After Pao seemed to retaliate from the criticism by firing Victoria Taylor, Reddit’s director of communications and the moderator of the site’s hugely successful “Ask Me Anything” Q&A sessions, users revolted by shutting down many of the site’s biggest “subreddits” and 143,000 Reddit members signed a petition to dump Pao.
When Pao stepped down as the interim CEO of Reddit, she said she would continue to speak out on issues of gender disparity, but that she was spending time with her family and also returning to investing and working with entrepreneurs. In a typical statement she said, “I have been reengaging with friends and colleagues,” then added. “It’s over.”
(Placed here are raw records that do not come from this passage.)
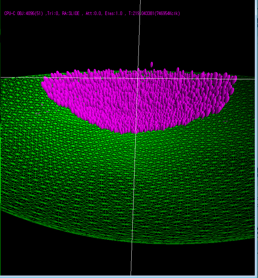Image resolution: width=258 pixels, height=278 pixels.
Task: Click the isolated magenta particle above the cluster
Action: point(152,64)
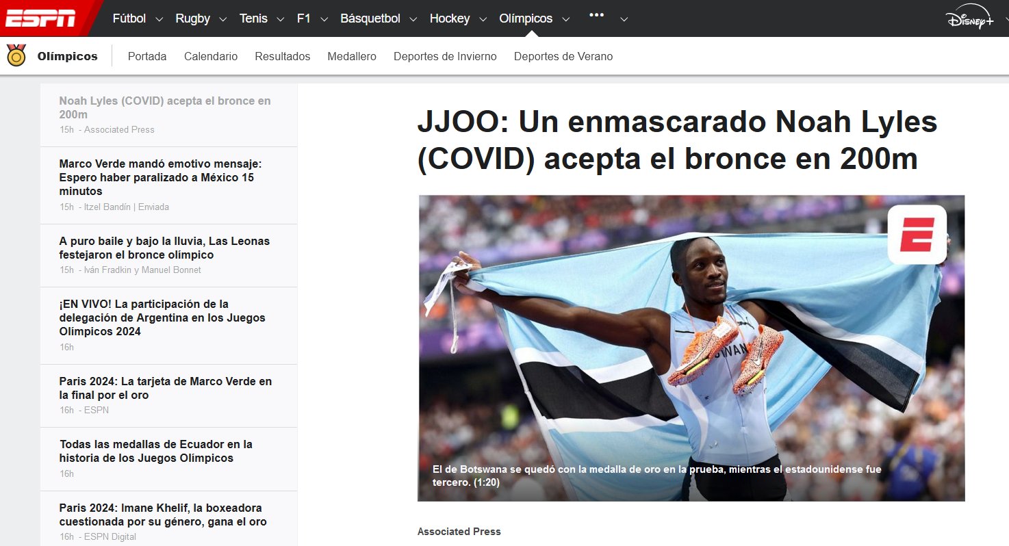Play the Botswana sprinter video thumbnail
This screenshot has width=1009, height=546.
coord(691,348)
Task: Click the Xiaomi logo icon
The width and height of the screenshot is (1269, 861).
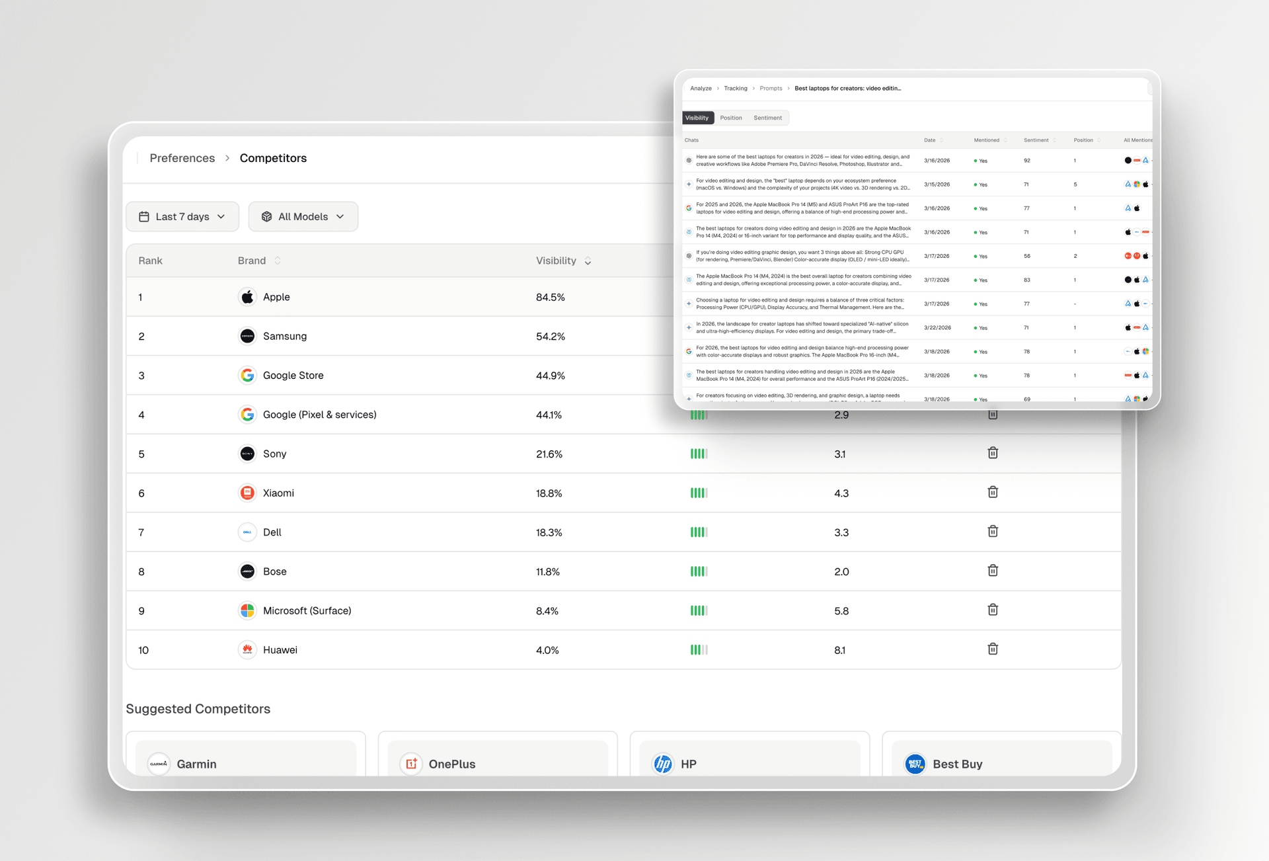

Pao said she would pay Kleiner Perkins close to $276,000 in legal fees awarded to Kleiner Perkins to end the lawsuit. But re/code had reported that Kleiner had previously said it would waive those fees if she dropped the appeal, so it is not clear if Pao was still responsible for paying other costs that include witness fees.
She told re/code:
“I think I brought these important issues to the forefront of the conversation, but the online aggression has had a toll on me and my family,” she said. “That so many people heard what I had to say, against all that was brought to bear against me, is a testament to the depth of the problem related to women and tech” She added, “I have gone as far as I can go and cannot commit the resources and time that would be needed to continue.”